He’d give his right bollocks to kiss her wrinkled brow. Lust zinged through his belly, despite the threat to his right bollocks. He pushed it away, thinking of swift swims in cold lakes. Hewouldstop lusting after one woman while almost engaged to another! He straightened his cuffs and looked up at the blue-black sky. “I would like your help finding the necklace. You obviously have a clear plan of attack.”

The shadows hid the details of her face from him, but he imagined her delicate eyebrows curving toward one another on a frown. “I don’t like being responsible for the loss of such a valuable heirloom,” she said, twisting her skirts in her lap. Her lack of care for the fine material a sure sign of her agitation. She nodded, as if coming to a decision. “I would help if I could, but it would mean spending time with you, speaking with you.” Her voice bounced with agitation. “All of that”—she waved her hands in the air—“would be entirely inappropriate. You are, after all, engaged.”

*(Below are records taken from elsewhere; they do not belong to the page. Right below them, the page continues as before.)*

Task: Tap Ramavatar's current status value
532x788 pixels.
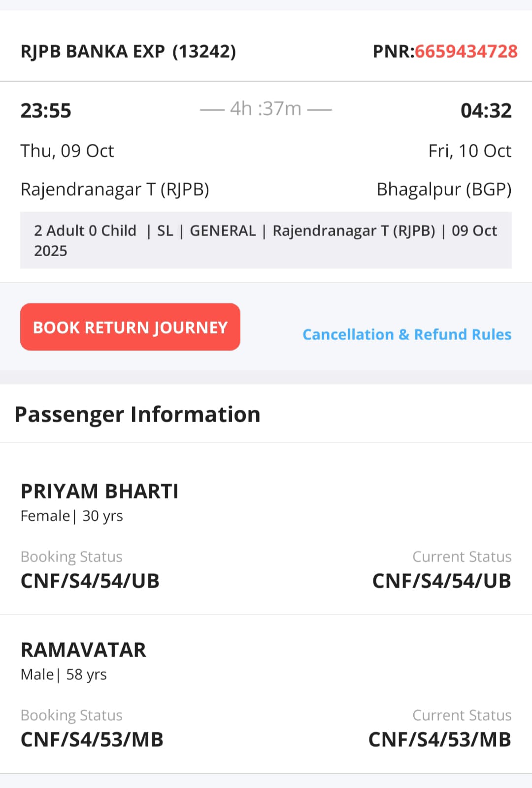Action: (439, 739)

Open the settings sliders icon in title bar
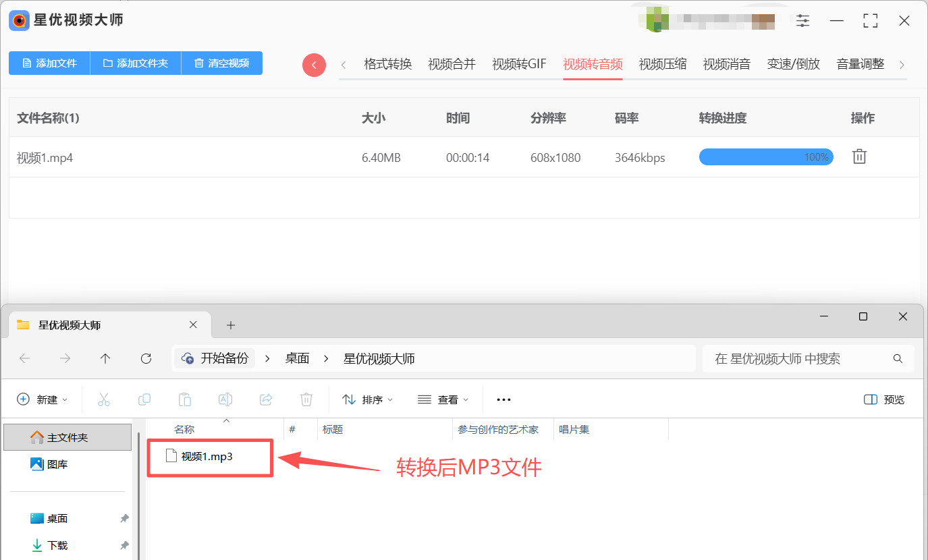click(802, 21)
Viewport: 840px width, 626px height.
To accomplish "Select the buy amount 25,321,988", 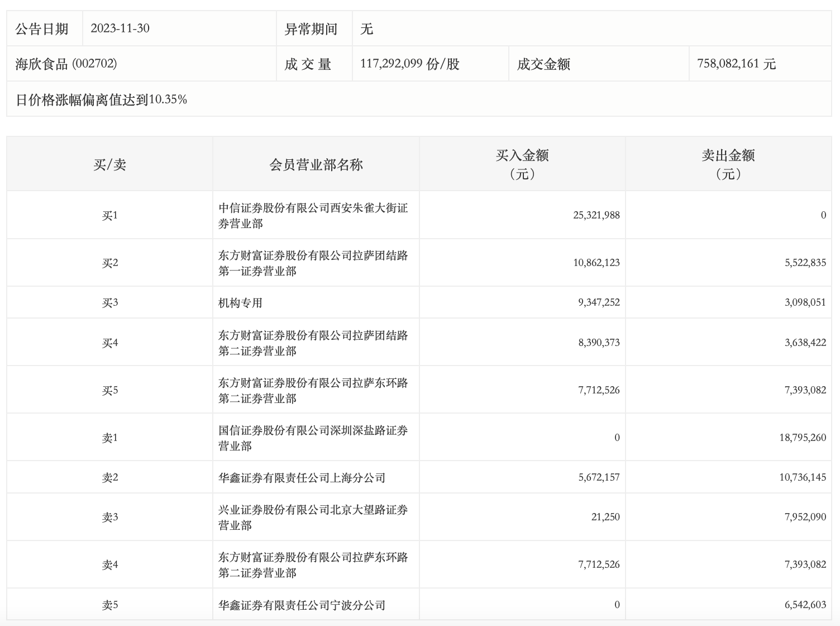I will [596, 215].
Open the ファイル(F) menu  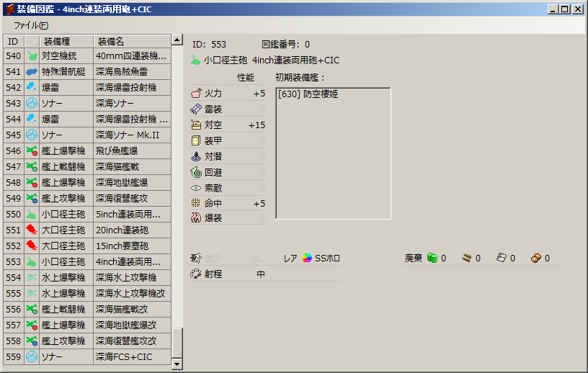click(31, 25)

She had a point. A damned good one.

When he didn’t reply, she rose with a mirthless laugh, lifted her skirts above ankles he knew were shapely though he could not see them, and backed down the path toward the bowling green.

“Henrietta!” he called. “Help me find it!” She couldn’t. He knew she couldn’t; her reasons for not doing so were absolutely correct. But the request jumped from him anyway.

She paused, a shadow stealing over her face. “No. Not for the finest bolt of silk in the world.” She left, then, hurrying toward the other guests and away from him. His heart, bloody fool, stretched toward the shadows after her.

Chapter 4

Henrietta preferred Hill House during the day. At night, the shadowy gardens and wide, starry skies drugged her, dragged her into the past, distracting her from her goal. But the sunny skies of a crisp afternoon kept her as focused as the archers lining up across the lawn to compete.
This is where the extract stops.